Immoral, as they didn’t get to democratically elect their tyrannical leaders.
Thankfully, because Bitcoin can be used without ID, it can’t fully work.
— Alex Gladstein ⚡ (@gladstein) February 27, 2022
The Persistent Problem of Exchanges
“…whether you agree with Federov or not, this flaw existed before his tweet.”
However, centralized exchanges never participated in the immutability or neutrality of crypto. They are the on-ramps and checkpoints where you have to hand over your ID to get across to the other side. So in that way, Federov’s calls for a ban is nothing too out of the ordinary, because centralized exchanges can ban whomever they want anyways. In fact, Tether can and does blacklist addresses and wallets, so does Circle and USDC.

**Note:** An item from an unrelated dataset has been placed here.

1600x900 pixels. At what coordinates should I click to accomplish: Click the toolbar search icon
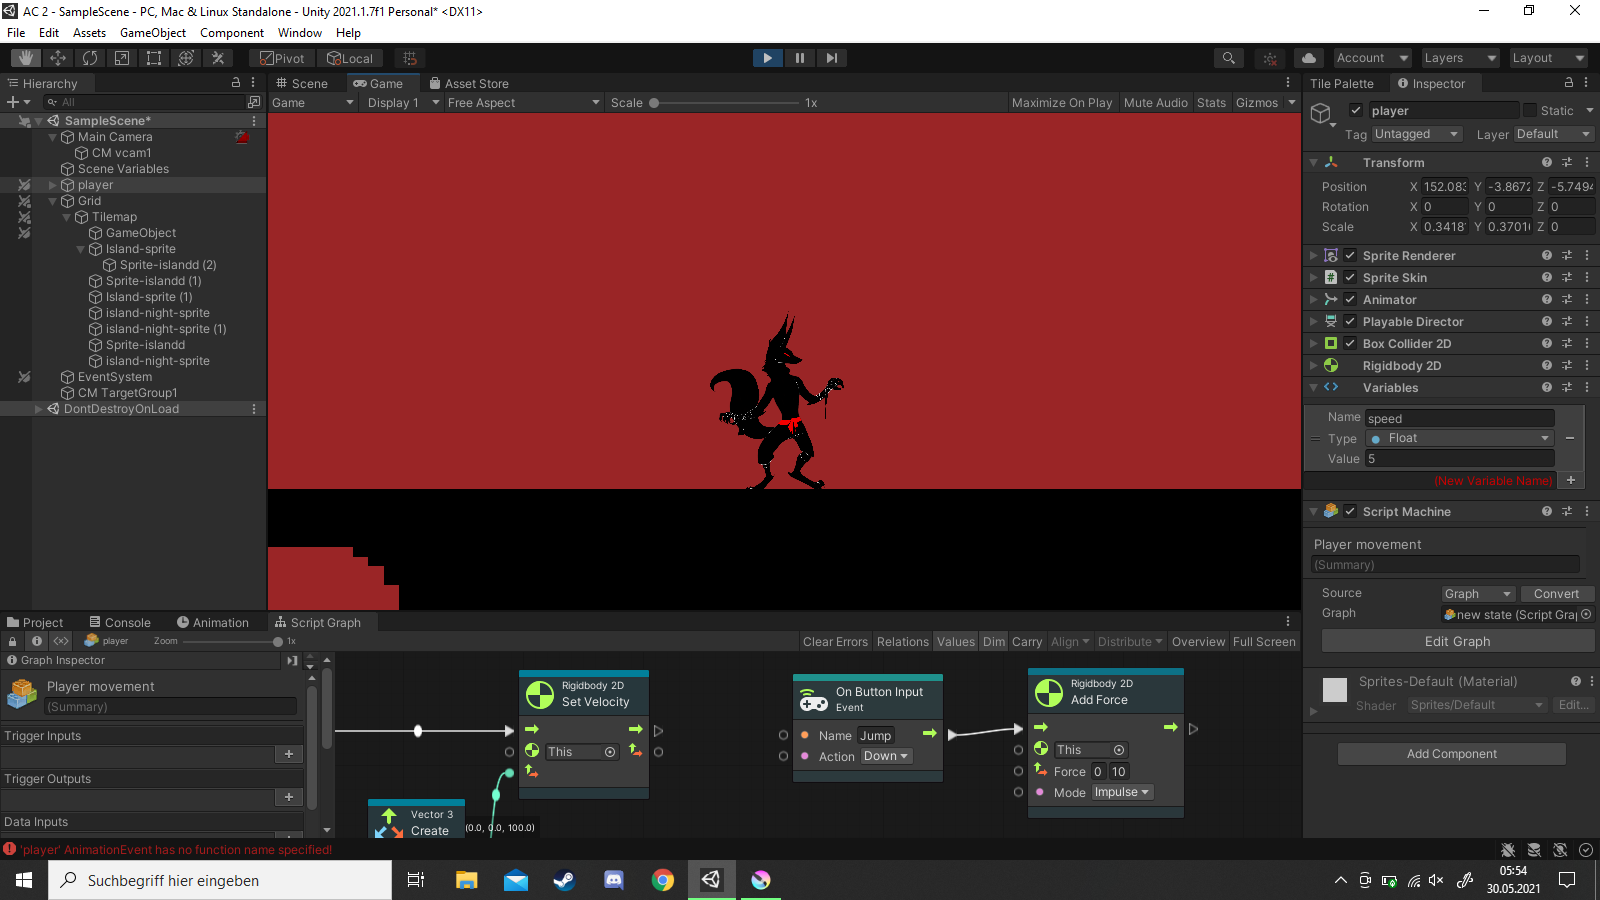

There are no native on and off-ramps to get back into cash or deposit cash. So the only way around this is basically a circular economy where users never get out of crypto and custody it off of centralized exchanges. Otherwise, the centralized exchange problem will always be a thorn for crypto, whether you agree with Federov or not, this flaw existed before his tweet.
So blocking, for example, Ilya from Moscow, 21y old IT student who uses crypto to bypass the RU regime control and authority will somehow help Ukraine? Honest question, if you care to explain it to me.
— Nikola (@Nikola93630292) February 27, 2022
As the above tweet indicates, people in Russia are actually using crypto to escape the pitfalls of their own government, so this type of action by exchanges could potentially bolster the power of the Kremlin. Unfortunately, this development has turned a wholesome and unified response, in the form of millions of dollars of bitcoin, USDT, and ethereum donated into a situation causing bitter responses on both sides.
The call to withdraw crypto from exchanges is of course being widely shared, as it usually is, but then again as mentioned above, it makes cashing in and out unrealistic and would only would in a circular economy where crypto is used peer-to-peer. When you think about it though, wasn’t that the whole intent of Satoshi’s white-paper? Maybe this is a lesson for all that adoption means regulation and regulation means centralization.
As Thomas Sowell brilliantly stated: “There are no solutions, only trade-offs.”